═════ Passage for review

The cost of implementing such a trust through Coverdale is a one time fee of $500, plus $85 courier fee to courier the new share certificates to you.
Spending $500 now can save $10,000 later.
Owning Shares as a Joint Tenant
Another option would be for the shareholder to register the shares in his name as joint tenant with right of survivorship with the person that he wishes to receive the shares after his death. Upon death, the deceased shareholder’s interest in the shares expires and the surviving joint tenant becomes the sole owner of the shares.
There are a number of disadvantages to this option. First the joint shareholder would be entitled to participate in voting the shares, to receive dividends and to participate in the benefits of other shareholder rights. Second the joint shareholder could unilaterally end the arrangement and cause the joint shareholder’s portion of shares to be held by the joint shareholder outright. Lastly, the joint shareholder’s interest in the shares would be subject to the claims of his or her creditors.

══════════

Task item A >> In the passage on passing on shares after death, what happens to the shares when a shareholder who holds them as a joint tenant dies?
Task item B >> Extend the passage on passing on shares after death, starting after its last sentence.

═════ Data supplied

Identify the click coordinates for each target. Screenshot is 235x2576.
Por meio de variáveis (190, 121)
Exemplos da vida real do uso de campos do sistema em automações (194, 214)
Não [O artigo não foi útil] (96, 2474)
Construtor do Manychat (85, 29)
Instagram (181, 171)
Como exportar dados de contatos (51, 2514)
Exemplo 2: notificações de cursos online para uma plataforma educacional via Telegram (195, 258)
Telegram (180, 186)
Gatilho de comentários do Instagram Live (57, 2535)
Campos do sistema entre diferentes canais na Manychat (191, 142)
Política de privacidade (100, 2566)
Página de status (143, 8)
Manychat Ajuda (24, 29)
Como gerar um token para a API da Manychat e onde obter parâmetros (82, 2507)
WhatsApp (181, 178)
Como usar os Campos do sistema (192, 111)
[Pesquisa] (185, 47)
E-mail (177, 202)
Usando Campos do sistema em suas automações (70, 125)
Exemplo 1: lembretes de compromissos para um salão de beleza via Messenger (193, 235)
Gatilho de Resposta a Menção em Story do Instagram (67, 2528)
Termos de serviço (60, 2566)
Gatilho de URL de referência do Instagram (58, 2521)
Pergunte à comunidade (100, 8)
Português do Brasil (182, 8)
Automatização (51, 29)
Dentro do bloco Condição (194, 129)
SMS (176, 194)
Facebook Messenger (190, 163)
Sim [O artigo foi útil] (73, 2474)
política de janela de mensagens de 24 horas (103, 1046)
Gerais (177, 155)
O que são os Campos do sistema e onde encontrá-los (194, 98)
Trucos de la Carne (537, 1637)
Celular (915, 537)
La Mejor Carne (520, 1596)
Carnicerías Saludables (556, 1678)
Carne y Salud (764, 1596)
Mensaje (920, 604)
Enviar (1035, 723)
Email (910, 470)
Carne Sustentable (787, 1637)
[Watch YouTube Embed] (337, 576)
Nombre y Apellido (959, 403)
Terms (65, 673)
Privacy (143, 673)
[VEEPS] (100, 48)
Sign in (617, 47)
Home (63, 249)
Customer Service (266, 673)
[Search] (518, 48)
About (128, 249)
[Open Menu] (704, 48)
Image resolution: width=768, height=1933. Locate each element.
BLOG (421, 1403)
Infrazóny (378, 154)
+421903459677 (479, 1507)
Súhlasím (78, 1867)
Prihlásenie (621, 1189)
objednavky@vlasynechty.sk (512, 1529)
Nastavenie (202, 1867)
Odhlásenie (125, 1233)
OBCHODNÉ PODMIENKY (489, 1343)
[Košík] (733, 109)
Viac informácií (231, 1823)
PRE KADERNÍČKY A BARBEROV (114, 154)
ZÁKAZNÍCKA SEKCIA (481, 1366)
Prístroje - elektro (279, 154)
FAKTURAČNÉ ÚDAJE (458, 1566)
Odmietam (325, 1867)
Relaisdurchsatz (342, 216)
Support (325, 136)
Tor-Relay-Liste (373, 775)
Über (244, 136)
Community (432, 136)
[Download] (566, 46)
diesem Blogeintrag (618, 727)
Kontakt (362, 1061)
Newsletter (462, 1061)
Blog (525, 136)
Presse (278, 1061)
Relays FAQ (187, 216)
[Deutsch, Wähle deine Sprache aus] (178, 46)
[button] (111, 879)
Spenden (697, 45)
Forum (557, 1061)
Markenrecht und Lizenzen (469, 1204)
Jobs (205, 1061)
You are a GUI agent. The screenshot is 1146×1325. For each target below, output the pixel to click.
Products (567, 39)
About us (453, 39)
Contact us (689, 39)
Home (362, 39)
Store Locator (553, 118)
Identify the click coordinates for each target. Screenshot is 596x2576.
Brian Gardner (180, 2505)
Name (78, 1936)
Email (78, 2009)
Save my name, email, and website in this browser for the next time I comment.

══════════

Response A >> The deceased shareholder's interest expires, and the surviving joint tenant becomes the sole owner of the shares.

Response B >>
For example, Mr. John Chu is the sole shareholder of a BVI Business Company. He wishes his BVI Business Company to pass to his daughter Vivian upon his death. If he registers his shares as being owned by “John Chu and Vivian Chu as joint tenants with right of survivorship” his interest in shares will expire upon his death. After Mr. Chu dies, Vivian would be entitled to have the shares registered in her sole name without having to probate her father’s Will in the BVI. However, prior to her father’s death Vivian would be entitled to receive half of any dividends paid by the company and to participate in all shareholder votes. Also, if she becomes bankrupt or sued (for example by a spouse under divorce proceedings) her interest in the shares could be seized by her creditors, even while her father is still living. Vivian could also unilaterally sever her joint interest and become the holder of half the shares outright.
Making a BVI Will
A BVI Will that deals only with BVI situated assets such as BVI Business Company shares is sometimes used as a planning tool where privacy is the main concern. After the shareholder’s death, the application for probate would only disclose the terms of the BVI Will and the identity of the heirs to the BVI property rather than the terms of the deceased’s general Will and identity of the heirs to the entire estate. The BVI Will can only be effective in the BVI if it is also valid under the law of the deceased’s domicile. If it is not valid under that law then it will not be valid in the BVI. However, the cost and delays involved remain the same as when shares pass under a general Will.